Стамбул — был городом шпионов, промежуточной точкой для полетов из Азии в Европу для тех кто не хотел лететь через СССР. Тогда это был еще совсем не тот город, каким он станет потом, Стамбул жил имперскими воспоминаниями, это был город где еще сохранялась многоэтажная деревянная застройка, где с многих улиц был виден Босфор и вся жизнь крутилась вокруг Босфора, город, где любили, жили и умирали как везде — но тут это было более обострено, чем где бы то не было. Здесь была активна местная компартия, здесь же, не в Анкаре, а именно здесь — искала своего шанса оппозиция. Ну а политика здесь всегда была жесткой — крайний раз коммунистическую демонстрацию с крыши из автомата расстреляли крайне правые.

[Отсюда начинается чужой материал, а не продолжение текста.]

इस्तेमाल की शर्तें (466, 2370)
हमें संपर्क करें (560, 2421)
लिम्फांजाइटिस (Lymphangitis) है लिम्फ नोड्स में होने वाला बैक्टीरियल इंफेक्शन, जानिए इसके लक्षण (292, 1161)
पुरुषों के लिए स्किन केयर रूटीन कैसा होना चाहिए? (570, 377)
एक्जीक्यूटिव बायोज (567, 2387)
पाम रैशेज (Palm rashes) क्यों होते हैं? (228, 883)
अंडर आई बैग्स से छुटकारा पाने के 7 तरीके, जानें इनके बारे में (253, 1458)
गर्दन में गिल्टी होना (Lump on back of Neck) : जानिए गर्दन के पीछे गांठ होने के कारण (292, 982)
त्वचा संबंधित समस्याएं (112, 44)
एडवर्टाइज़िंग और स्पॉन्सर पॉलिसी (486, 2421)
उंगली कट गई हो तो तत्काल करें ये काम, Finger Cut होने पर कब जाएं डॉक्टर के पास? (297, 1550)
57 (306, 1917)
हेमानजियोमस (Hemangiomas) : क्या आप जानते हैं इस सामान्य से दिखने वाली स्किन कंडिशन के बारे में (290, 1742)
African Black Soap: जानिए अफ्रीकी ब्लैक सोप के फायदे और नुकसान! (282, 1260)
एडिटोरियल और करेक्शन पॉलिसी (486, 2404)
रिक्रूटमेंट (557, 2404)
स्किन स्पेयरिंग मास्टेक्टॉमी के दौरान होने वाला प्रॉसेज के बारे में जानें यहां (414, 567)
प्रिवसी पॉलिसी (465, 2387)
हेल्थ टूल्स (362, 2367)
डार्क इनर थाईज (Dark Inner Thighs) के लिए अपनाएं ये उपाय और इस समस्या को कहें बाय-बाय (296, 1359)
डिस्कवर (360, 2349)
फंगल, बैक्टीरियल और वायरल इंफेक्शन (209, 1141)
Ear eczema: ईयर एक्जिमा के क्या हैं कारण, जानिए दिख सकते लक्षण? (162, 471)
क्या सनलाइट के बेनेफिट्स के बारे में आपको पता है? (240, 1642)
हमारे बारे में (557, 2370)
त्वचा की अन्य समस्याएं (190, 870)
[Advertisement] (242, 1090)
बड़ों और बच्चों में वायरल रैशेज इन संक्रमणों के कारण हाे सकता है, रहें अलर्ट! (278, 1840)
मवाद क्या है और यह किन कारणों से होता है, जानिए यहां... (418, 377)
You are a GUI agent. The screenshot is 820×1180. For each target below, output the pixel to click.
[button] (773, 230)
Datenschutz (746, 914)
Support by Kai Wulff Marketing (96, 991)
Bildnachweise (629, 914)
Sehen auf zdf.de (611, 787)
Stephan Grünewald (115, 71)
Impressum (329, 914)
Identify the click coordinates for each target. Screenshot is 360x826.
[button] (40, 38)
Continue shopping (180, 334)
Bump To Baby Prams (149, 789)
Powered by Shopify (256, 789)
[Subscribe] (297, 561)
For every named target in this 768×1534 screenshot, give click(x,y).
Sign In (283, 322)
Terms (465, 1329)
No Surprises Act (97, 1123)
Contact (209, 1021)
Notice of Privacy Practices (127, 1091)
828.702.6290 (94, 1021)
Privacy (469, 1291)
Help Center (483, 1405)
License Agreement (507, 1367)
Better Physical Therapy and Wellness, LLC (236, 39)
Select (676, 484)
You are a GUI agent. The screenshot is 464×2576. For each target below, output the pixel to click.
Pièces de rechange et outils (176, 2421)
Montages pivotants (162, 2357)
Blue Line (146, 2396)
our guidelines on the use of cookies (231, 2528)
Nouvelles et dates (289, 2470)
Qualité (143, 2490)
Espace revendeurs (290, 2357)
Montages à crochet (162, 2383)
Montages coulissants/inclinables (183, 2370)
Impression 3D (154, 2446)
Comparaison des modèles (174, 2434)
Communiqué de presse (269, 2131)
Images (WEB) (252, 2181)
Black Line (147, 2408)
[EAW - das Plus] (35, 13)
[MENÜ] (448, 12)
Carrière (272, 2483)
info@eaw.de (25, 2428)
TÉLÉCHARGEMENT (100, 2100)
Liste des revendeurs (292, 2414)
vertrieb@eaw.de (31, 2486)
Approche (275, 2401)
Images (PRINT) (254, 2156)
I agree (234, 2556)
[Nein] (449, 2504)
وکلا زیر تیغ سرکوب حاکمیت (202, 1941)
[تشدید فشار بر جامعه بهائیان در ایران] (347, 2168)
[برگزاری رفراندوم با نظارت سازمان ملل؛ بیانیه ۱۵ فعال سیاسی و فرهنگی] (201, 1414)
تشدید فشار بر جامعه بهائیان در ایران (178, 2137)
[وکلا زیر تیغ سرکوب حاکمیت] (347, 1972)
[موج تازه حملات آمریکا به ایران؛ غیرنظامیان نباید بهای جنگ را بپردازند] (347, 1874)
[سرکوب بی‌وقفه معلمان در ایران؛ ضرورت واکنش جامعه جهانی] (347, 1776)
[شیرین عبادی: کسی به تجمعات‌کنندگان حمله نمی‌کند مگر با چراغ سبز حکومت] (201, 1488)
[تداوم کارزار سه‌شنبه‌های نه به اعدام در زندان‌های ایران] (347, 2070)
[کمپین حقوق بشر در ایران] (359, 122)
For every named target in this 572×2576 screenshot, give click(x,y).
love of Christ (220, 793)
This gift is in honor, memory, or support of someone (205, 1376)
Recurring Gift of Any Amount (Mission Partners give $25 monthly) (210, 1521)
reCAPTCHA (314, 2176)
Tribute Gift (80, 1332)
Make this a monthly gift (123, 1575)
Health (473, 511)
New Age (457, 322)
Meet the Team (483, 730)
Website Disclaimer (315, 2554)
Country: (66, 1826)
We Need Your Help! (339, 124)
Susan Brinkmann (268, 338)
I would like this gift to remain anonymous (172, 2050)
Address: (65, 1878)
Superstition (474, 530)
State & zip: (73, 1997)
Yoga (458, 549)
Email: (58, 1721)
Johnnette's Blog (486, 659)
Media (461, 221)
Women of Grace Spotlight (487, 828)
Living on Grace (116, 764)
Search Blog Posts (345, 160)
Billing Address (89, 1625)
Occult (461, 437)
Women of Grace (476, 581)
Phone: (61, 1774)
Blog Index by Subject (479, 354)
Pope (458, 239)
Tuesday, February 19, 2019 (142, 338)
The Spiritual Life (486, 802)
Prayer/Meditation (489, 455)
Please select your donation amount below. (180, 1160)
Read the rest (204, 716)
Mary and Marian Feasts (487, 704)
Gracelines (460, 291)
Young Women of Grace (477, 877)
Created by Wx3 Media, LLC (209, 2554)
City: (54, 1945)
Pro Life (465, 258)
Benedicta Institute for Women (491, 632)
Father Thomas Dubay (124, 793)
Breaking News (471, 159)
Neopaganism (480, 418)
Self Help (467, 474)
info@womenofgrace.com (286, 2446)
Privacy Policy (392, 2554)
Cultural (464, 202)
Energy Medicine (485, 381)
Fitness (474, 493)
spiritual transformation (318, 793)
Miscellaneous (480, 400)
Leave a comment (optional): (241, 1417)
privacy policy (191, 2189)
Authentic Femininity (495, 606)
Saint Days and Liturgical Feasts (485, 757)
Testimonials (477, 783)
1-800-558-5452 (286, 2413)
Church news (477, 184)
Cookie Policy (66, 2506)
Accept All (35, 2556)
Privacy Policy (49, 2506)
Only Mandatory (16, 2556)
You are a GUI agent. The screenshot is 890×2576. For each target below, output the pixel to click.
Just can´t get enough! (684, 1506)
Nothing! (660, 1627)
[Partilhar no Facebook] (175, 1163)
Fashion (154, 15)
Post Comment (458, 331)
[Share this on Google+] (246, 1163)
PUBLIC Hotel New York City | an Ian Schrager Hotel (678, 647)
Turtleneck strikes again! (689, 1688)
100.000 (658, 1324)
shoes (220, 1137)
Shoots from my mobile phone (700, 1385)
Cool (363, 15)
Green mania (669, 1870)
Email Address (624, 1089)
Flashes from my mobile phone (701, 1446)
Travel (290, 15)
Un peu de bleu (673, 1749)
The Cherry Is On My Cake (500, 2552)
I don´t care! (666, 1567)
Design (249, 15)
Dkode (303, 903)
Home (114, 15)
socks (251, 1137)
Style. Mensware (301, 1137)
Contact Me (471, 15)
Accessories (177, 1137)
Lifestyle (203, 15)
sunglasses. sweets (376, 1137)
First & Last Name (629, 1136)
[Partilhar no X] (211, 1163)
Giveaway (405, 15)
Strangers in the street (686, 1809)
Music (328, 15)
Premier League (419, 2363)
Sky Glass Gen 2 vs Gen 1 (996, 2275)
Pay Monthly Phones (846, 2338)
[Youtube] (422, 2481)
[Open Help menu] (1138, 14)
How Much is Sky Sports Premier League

Сейчас Стамбул был под властью правого правительства. Генерал Кенан Эврен бывший военный атташе в Москве — пришел к власти на штыках армии[13], повесил предыдущего премьер-министра и избрался президентом на безальтернативных выборах в условиях чрезвычайного положения. Правительство Эврена начало массовое преследование национальных меньшинств, после чего в горах вспыхнула война. К ЦРУ этот режим был так же близок, как и режим "черных полковников" в Греции. Но следовало и опасаться — под видом партизан мог напасть кто угодно…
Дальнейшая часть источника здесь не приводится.